For manned missions outside of Earth orbit, limiting radiation exposure is a main objective of the vehicle design. There have been some novel solutions, such as using Lunar regolith to build structures to shield from radiation or hiding in magma tunnels. For spacecraft, radiation shielding is difficult because of the mass required. In short, you need a lot of *stuff* to block the radiation (water is a common one), and that stuff is heavy.
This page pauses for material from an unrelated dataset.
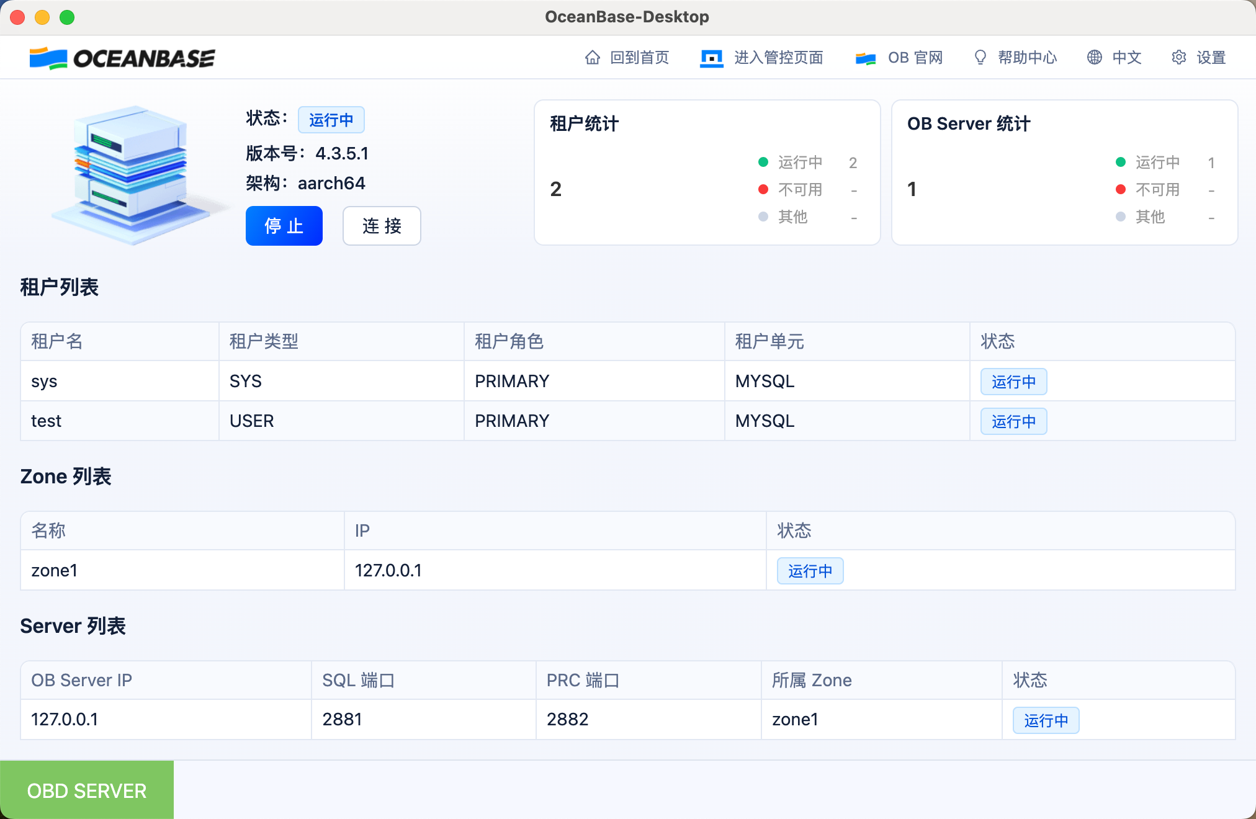Click the gear 设置 icon
Image resolution: width=1256 pixels, height=819 pixels.
click(x=1179, y=58)
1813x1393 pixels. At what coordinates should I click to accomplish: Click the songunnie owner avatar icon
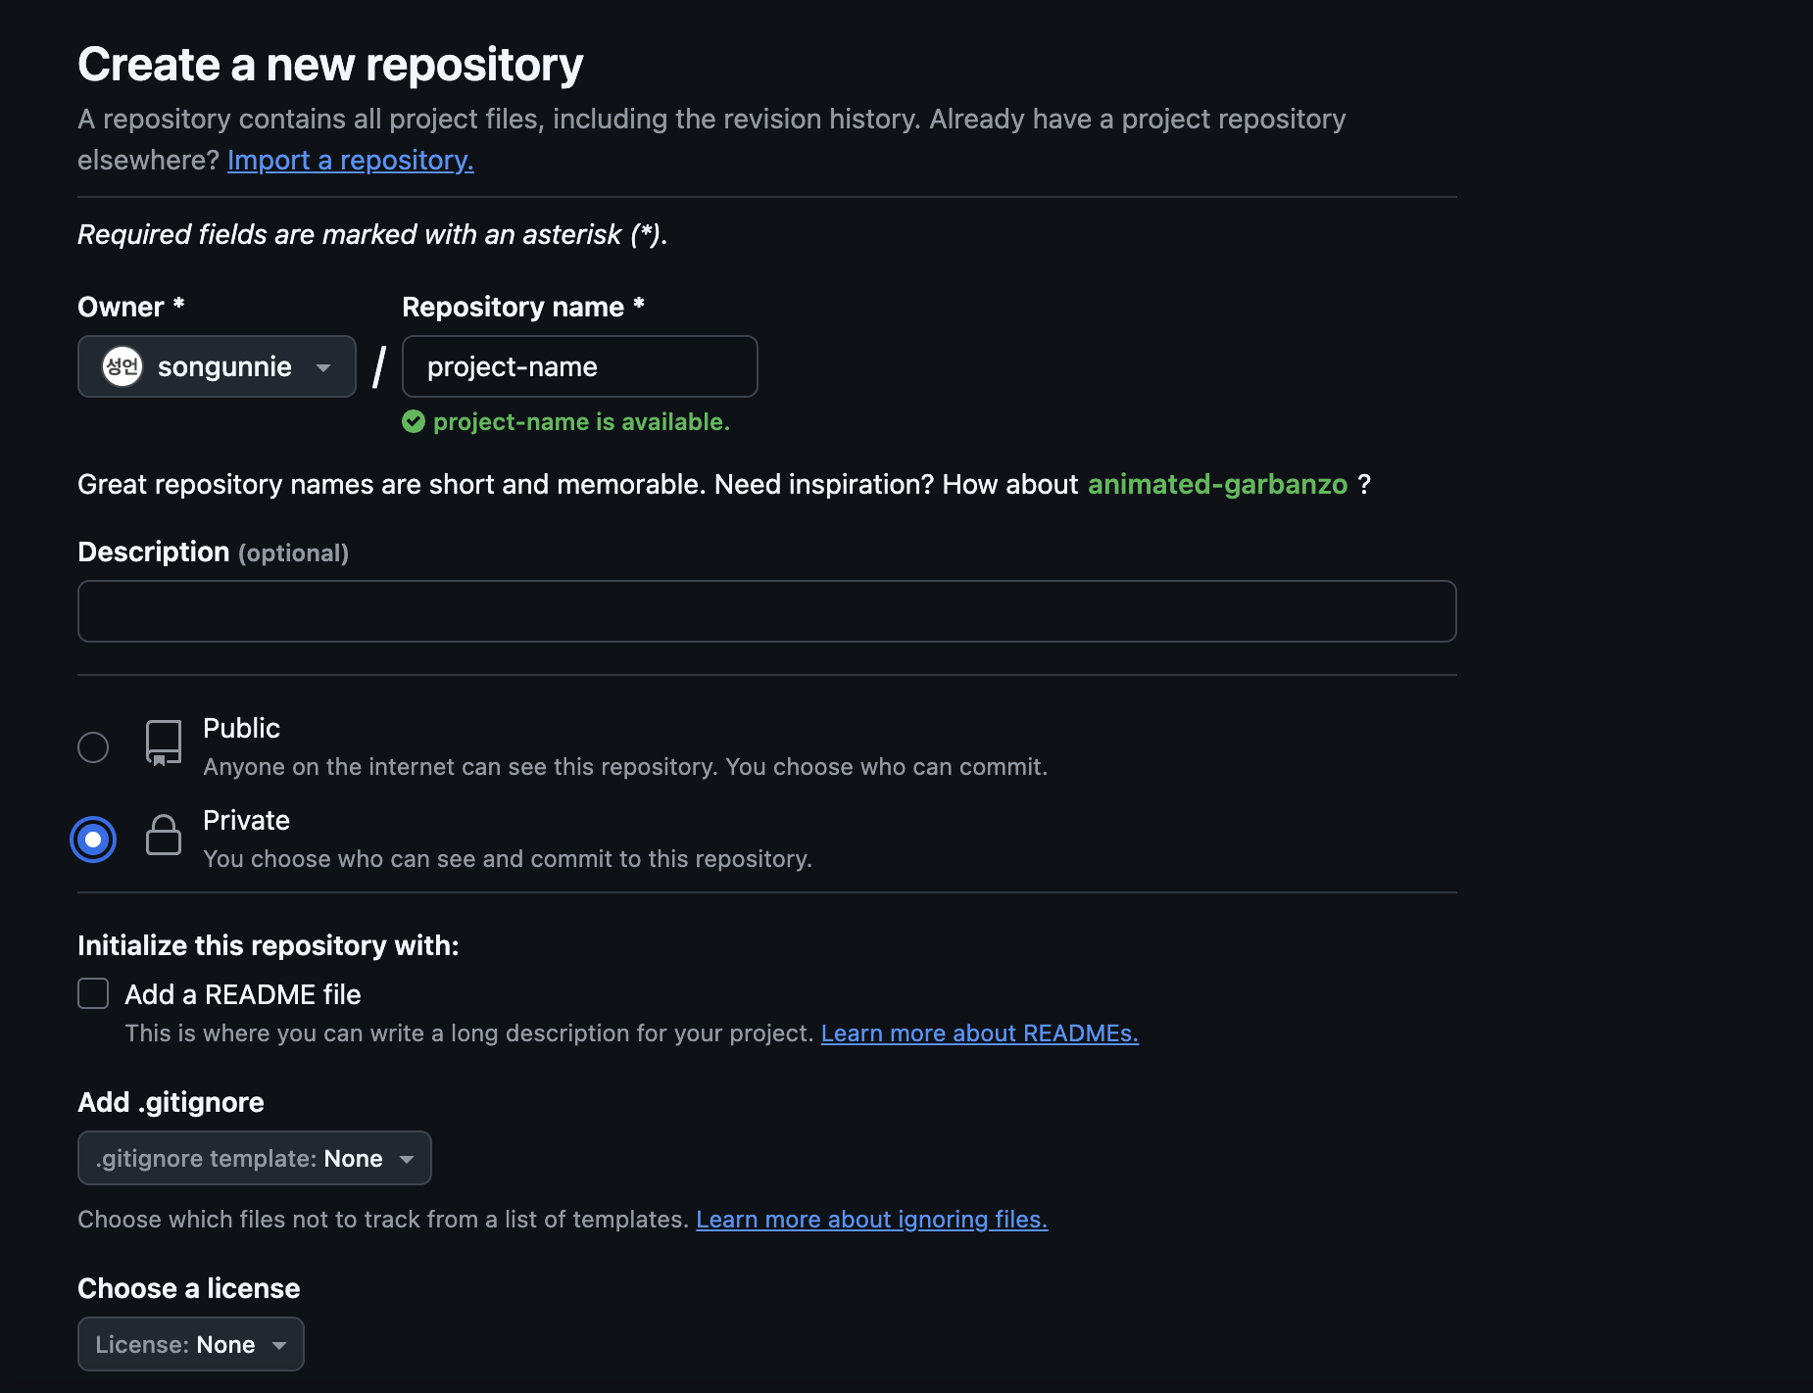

As far as I know, this is still an open question, and a major limitation on long-duration human spaceflight outside of Earth orbit.
Comment by atomfullerene at 27/06/2024 at 18:17 UTC
3 upvotes, 0 direct replies
Now that we know being off-Earth (in interplanetary space) is terrible for your kidneys
Well, we have one paper highlighting potential problems using a mouse model and extrapolation from experience in LEO. Which is worth taking seriously, but I don't like the "now that we know" phrasing. We don't *know* stuff from just one paper, no matter how good it is. We won't *really* know about the health effects of a Mars trip until someone actually makes one. This is mostly just an aside about the dangers of relying too much on a single paper on any topic. It's *probably* fine in this case, but if you aren't careful you'll be led astray by exciting new papers that turn out to be wrong.
what sort of solutions are you kicking around to protect astronauts from radiation damage?
Two main approaches are shielding the crew compartments better by putting stuff between astronauts and space (this is easier on planetary surfaces, and the planet shields about half the cosmic rays just by being the ground beneath your feet) and making the trip faster to reduce overall exposure.
Is the equipment itself in danger, especially since tech is growing more and more refined?
Fortunately we have lots more experience with electronics in space, and in deep space. There are ways to harden them against radiation and to use backups to account for failures. You can't just bring along extra kidneys (or extra astronauts) and just shrug if a few die as long as some keep working. But you absolutely can include extra computer processors and use them as backup.
Comment by mfb- at 26/06/2024 at 23:58 UTC
2 upvotes, 0 direct replies
We know how to build radiation-tolerant electronics. Some particle detectors receive far higher radiation doses than spaceflight equipment and we can make that work as well. It's more expensive and slower, sure, but it works.
Concerning humans, you can lower the radiation dose with more shielding material.
Comment by hbgoddard at 26/06/2024 at 19:14 UTC
1 upvotes, 1 direct replies
Do you have a source for the kidney claim? I would assume any problems there would be due to the 0g environment, not radiation, as astronauts and their equipment are already quite well protected from radiation.